3.5   Real Time Systems: For real time jobs the condition becomes much more complex since now the job has to be seen from the point of view that whether it is possible to schedule it or not. Thus for these type of jobs, the requirements are  that the jobs should have predictable end time. For the case of composite jobs, a complex set of sub jobs must be orchestrated in such a way as to respect any dependence between sub jobs. The real time processing also demands co scheduling i.e. scheduling of multiple resources for the same precise time. Proper brokering to select best resource is equally important. What are the Service Level Agreement (SLA), requirements needs to be taken care of and renegotiated as compute and other resources may fail unpredictably or the sub jobs may fail due to user error or high priority jobs may be submitted. Thus SLA should also be constantly added, altered or withdrawn and hence scheduling would need to be continual dynamic and uncertain process. Finally, strategies should be decided for the jobs that do not meet the deadline i.e., whether they should be deferred or accepted with whatever best the grid could offer to it.
4.  Reliability and Fault Tolerance in Computational Grid: Apart from all the issues relating to maintaining the QoS and secured communication we always wish to have a system in place that is reliable and able to digest system failures. Significantly incorrect performance of the computers may lead to several devastating effects. A fault tolerant system is one, which continues to perform even in the presence of hardware and software faults. A fault is a physical defect, imperfection, or flaw that occurs within some hardware or software component whereas an error is the manifestation of a fault and is any deviation from accuracy or incorrectness. Specifically, faults are the cause of errors and errors are the cause of failures.

Whenever a task enters the grid for execution the failure chances may spread from the application failure at the point of submission to the resource failure to the node failure. Faults can be the result of many things viz. specification mistake (incorrect algorithms, architectures etc.), hardware failures (hot crash, network partition etc.),, software failure (numerical exception, failed application etc.),, implementation mistakes (inefficient algorithm),, component defects, external disturbances (radiation, electromagnetic waves, interference etc.),, performance failures ( application not completing within a specified time etc.), or some other failures ( machine rebooted by the owner, excessive CPU load, decreased priority by the local resource for the current task etc.),  At the level of grids depending on the type of grid it may be prone to either or all of the faults.
•    Proactive Approach: One approach towards handling the faults is to avoid their occurrence.
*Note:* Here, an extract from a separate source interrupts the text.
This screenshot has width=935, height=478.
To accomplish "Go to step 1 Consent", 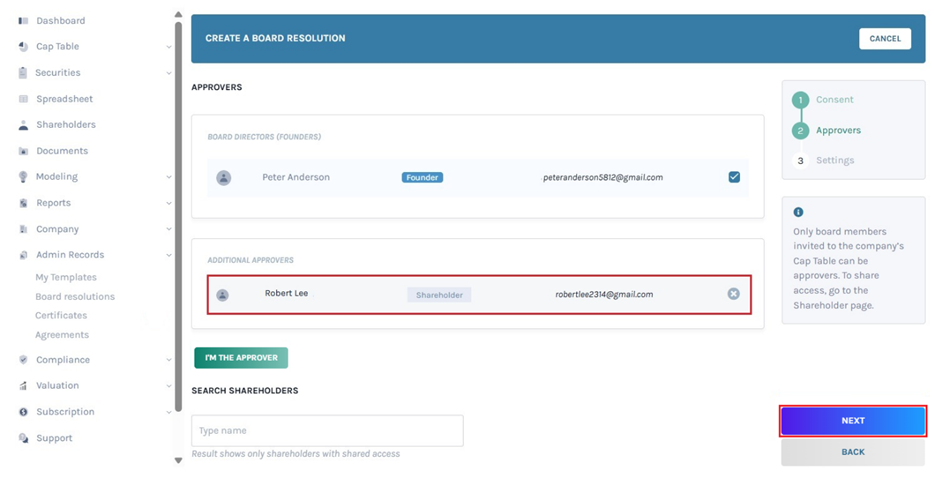I will point(833,100).
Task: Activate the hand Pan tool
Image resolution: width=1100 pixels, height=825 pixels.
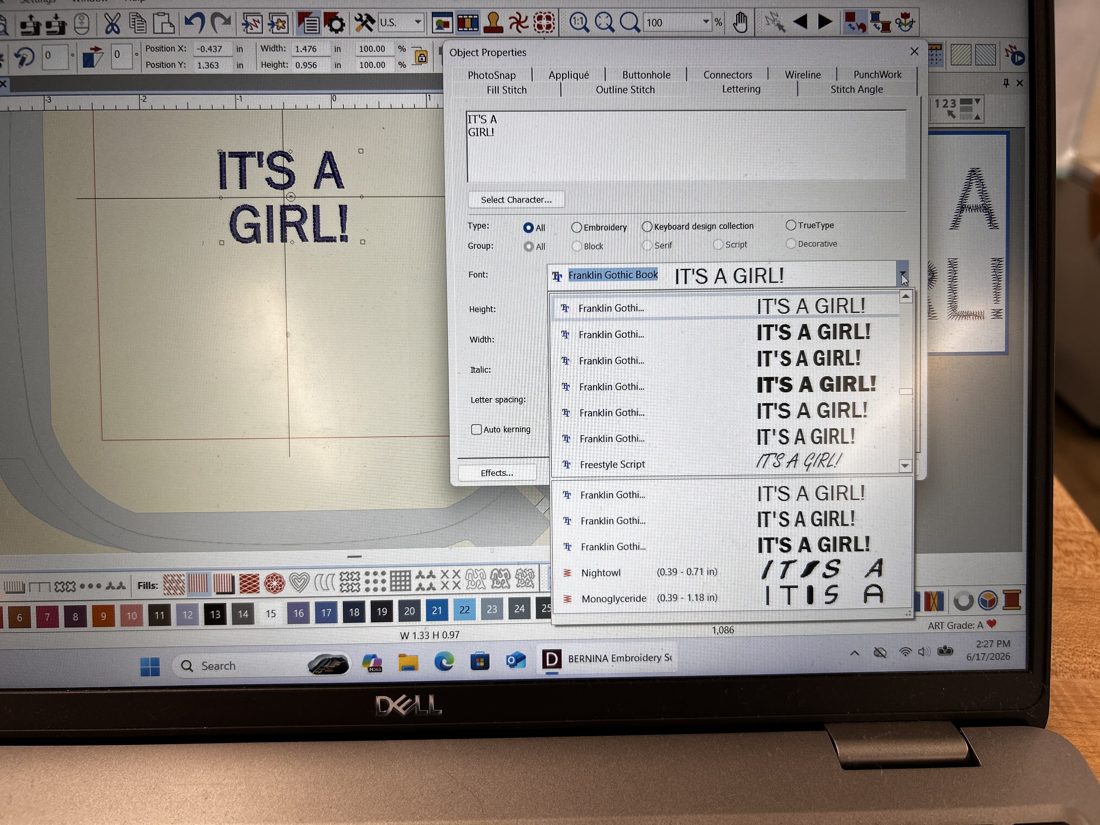Action: click(x=740, y=22)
Fault avoidance can be used in the case of grids to prevent the occurrence of faults and includes design reviews, testing or other ensuring measures. This is actually a proactive approach which mostly deals with the analysis, design and testing to check the possible failures so that they do not occur.
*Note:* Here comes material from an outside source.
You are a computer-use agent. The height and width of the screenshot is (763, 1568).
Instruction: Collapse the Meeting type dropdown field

•    Proactive Approach Using Agents:  Even when the system is thoroughly tested for the above mentioned parameters there is always a possibility of failure. The proactive approach using multiple agents can be used here by continuously monitoring the system by checking some important parameters for their values to be within the permissible limit. The system continues doing so if the checked value lies within the permissible limit else it will take a note of it by prompting the system to take necessary action that will prevent the damage. We may have one useful approach in which we may use agents to check for various possible failures depending on few noted parameters like Mean Time to Failure (MTTF),, Mean Time Between Failures (MTBF),, system uptime, age etc., and give a score to the concerned resource. Accordingly, whenever the system feels that the resource or a computation is entering a danger zone where a failure may take place, it preempts the application to start afresh on the same or different available resource. For example the Memory Usage Monitor agent (MMA),, keeps a check on the memory usage and if it feels that the usage is exceeding the threshold it reinitiates the job on a different node. Similarly we can have a different number of agents to keep watch on the hardware, application operating system, network or response time.
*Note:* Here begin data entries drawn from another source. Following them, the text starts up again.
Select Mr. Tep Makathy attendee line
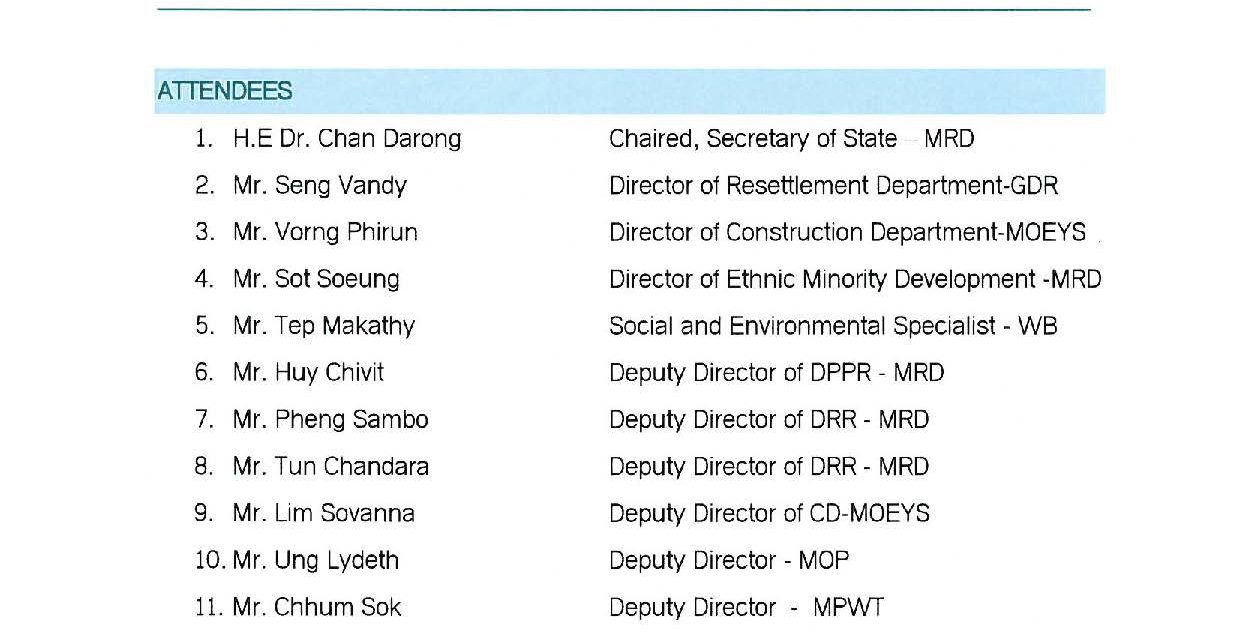This screenshot has height=635, width=1240. [x=324, y=326]
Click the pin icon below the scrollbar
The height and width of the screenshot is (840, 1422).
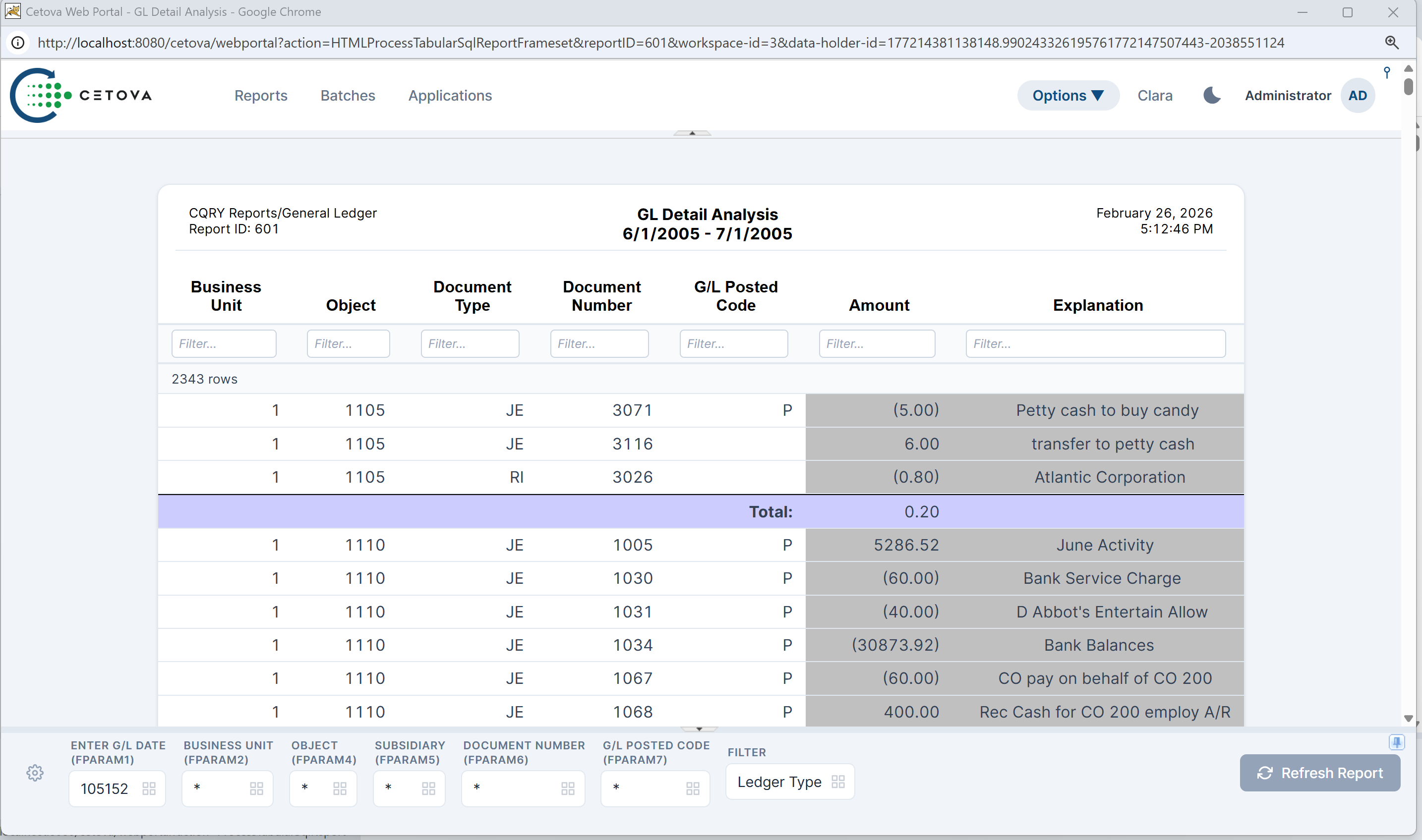[1397, 741]
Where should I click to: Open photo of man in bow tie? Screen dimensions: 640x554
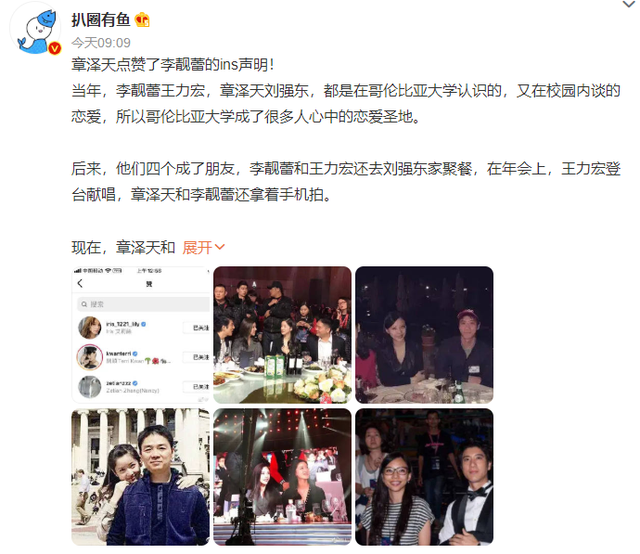424,476
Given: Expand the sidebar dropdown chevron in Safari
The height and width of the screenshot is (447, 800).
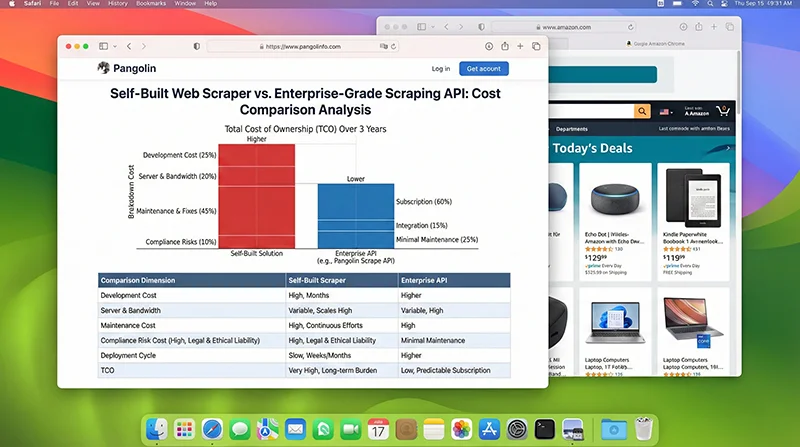Looking at the screenshot, I should point(113,46).
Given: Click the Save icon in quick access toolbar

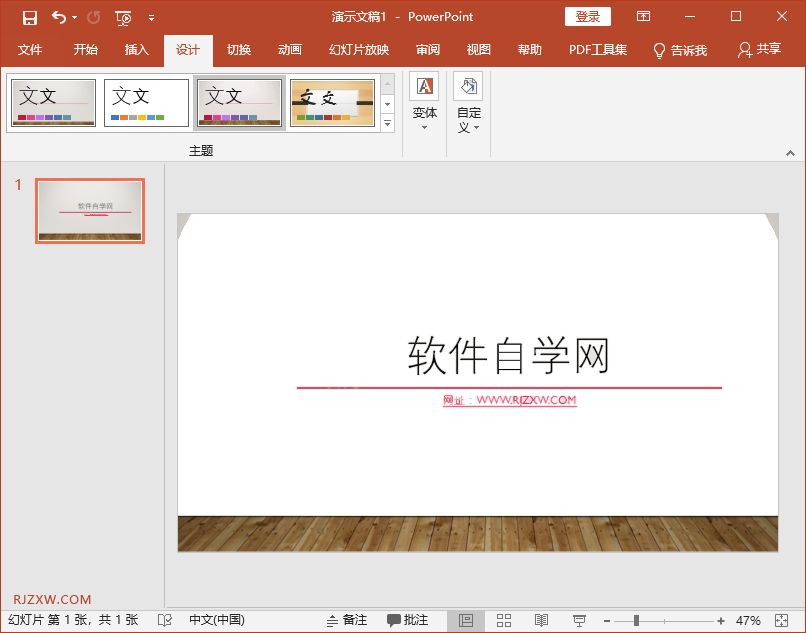Looking at the screenshot, I should [x=29, y=17].
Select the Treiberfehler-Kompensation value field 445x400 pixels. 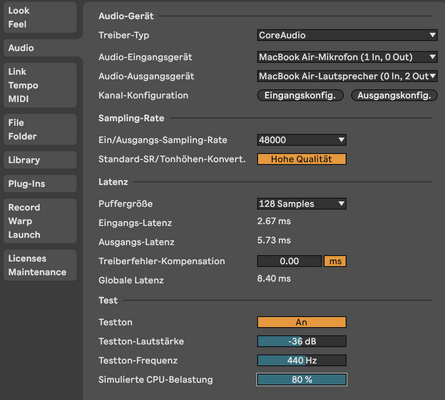[289, 261]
•    Reactive Approach: Since faults can be in many forms and can occur at any time so the grid should be able enough to cope with such a scenario by using the fault masking approach in which it should detect and locate the fault and reconfigure the system or restart from the checkpoint. These checkpoints should be placed concurrently during the program execution rather than blocking the program and then check pointing.  Further, fault containment approaches should be used to isolate the fault from propagating throughout the system. For e.g. if a node has crashed a message should be propagated to isolate that node from the healthy resources.
•    Redundancy: Introduction of redundancy by various means is one of the measures taken for increasing the fault tolerant appetite of the grids. This is done by duplicating the resources i.e., hardware redundancy or by having application run at more than one place in a different manner i.e., software redundancy or having the information stored at more than one places as backup or information redundancy or by having same application run at the same time at different resources or time redundancy.  
Primary- backup technique is one of the proposed approaches that can be used for the grids. The client may interact with one replica and can start interaction with the other one if the first replica fails. This requires the two replicas to be consistent with each other. Therefore the primary should not acknowledge the client till it is sure that all the back up’s have been updated. This approach is best suited for crashes and message loss but not for arbitrary failures. For example, if the failure is due to faulty algorithm then even the back ups are not of any use. Rather it will increase the complexity of the system.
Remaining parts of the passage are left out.